The US dollar ended mostly higher against major currencies, despite earlier declines. The dollar was lower against the Japanese yen, experiencing a 0.45% drop, but saw gains against the euro and British pound with increases of 0.15% and 0.38% respectively. The Australian dollar rose by 0.63%, and the New Zealand dollar by 0.69%. The USD tried to move lower during the European session but reversed in the US session. In stock markets, tech stocks led gains with AMD up 4.68% since May 6 and NVIDIA up 34% since April 22. Super Micro Computers’ shares rose 15.69% after a new partnership.
Federal Reserve officials commented on the economy and policy. Governor Jefferson signalled current rates are suitable for evolving conditions, yet the future remains uncertain due to potential new tariffs. Fed’s Goolsbee highlighted patience amid volatile short-term inflation trends, reinforcing the Fed’s cautious approach. The US debt market showed increased yields with the 2-year yield at 4.057%, while gold declined by 2.10% to $3181.30, dropping 7.8% from its recent peak. In equities, Dow fell 89.37 points, S&P rose 6.03 points, and NASDAQ climbed 136.72 points. Crude oil dropped 76 cents, trading at $62.91, while Bitcoin decreased by $646 to $103,494.
Us Dollar’s Selective Weakness And Recovery
What we have observed is a reassertion of the US dollar’s strength, even in the face of initial softness. Its loss against the yen reflects selective weakness, potentially tied to modest shifts in rate expectations or cautious demand for safe-haven currencies. But the recovery versus the euro and sterling tells a different story—one where the dollar remains supported and has not lost hold of broad confidence.
Its mid-session dip in Europe likely came from transient sentiment during policy comments or data releases, but this was swiftly corrected as trading moved to New York. The reversal suggests that few are willing to commit aggressively against the dollar when questions remain about the global inflation path and upcoming supply-side challenges. Overall, the dollar is acting as a stabilising force, particularly in an environment where clarity is patchy.
In the equities space, tech continues to do the heavy lifting. The surge in chip-related shares, especially from Super Micro, indicates continued belief in future revenue growth and strategic alignment with AI and data demand. However, rising share prices have not necessarily translated into broader equity performance. The Dow’s loss versus modest gains in the NASDAQ reinforces the idea that movement is concentrated rather than market-wide.
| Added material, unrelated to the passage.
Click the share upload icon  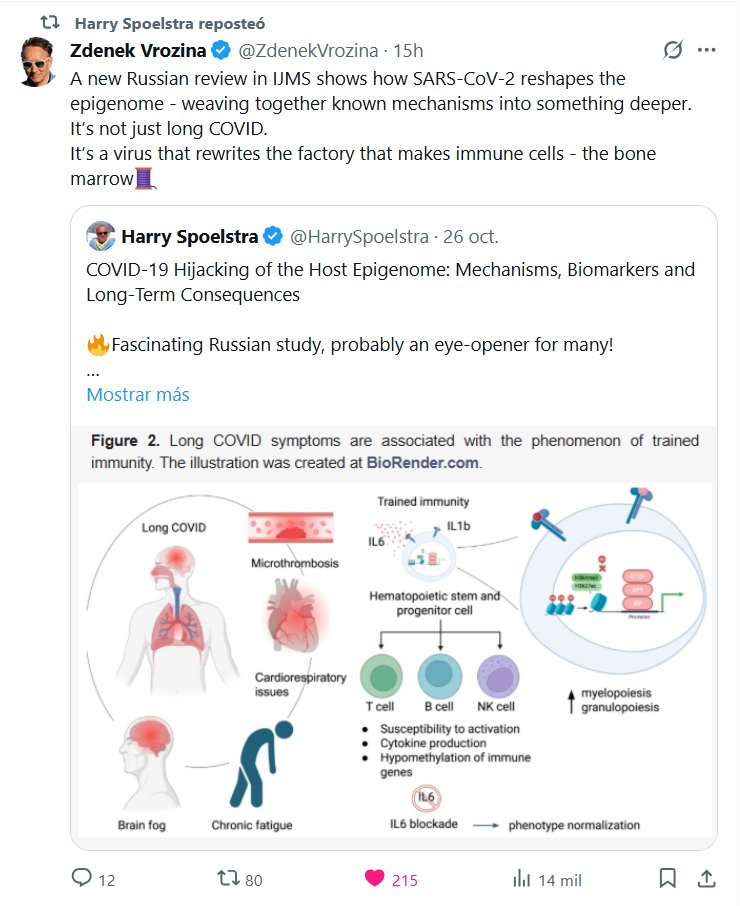point(705,879)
Federal Reserve Cautious Approach
From the policy side, Jefferson’s remarks showed a leaning towards holding the current rates steady, given unclear future inflation inputs. His use of “conditions” and the reference to potential new tariffs point squarely at risks to pricing, particularly on the supply end. We interpret this as an acknowledgment that while past rate hikes have filtered through, headline inflation might be stirred again if external shocks mount.
Goolsbee was direct in supporting a measured stance. His emphasis on patience amid choppy short-term pricing data suggests officials are alert to avoid being coerced into action before the numbers give repeated confirmation. This measured tone sees reinforcement from the yield curve, especially in shorter maturities. The 2-year yield creeping above 4% shows the market is still building in the possibility of fewer cuts—or even a long pause.
Outside of fixed income, metals took a hit. Gold’s retreat—not just from the day, but from its high—is not just about profit-taking. It aligns with firmer yields and diminished concern about monetary easing. Further downside from elevated levels could be likely if inflation data cools in a sustainable pattern.
Crude oil’s weakness, although mild, suggests that demand expectations are not improving markedly. There’s little evidence of extended positioning on the long side. If anything, storage and production balances may be dictating price, rather than broad macro flows.
Bitcoin’s decline—the largest among the leading assets—is worth watching, not because of any specific headline, but due to what it reflects in sentiment. A fall over $600 in a day, alongside stronger dollar performance, confirms that excessive risk appetite is being pared back.
Underneath this all, we are focused on directional indications in rates and FX, especially on shorter horizons. There is plenty to manage. Market reactions to Fed speakers imply traders are increasingly sensitive to rhetorical shifts—a sign the next large data print or policy comment could spark sharp movement in riskier assets.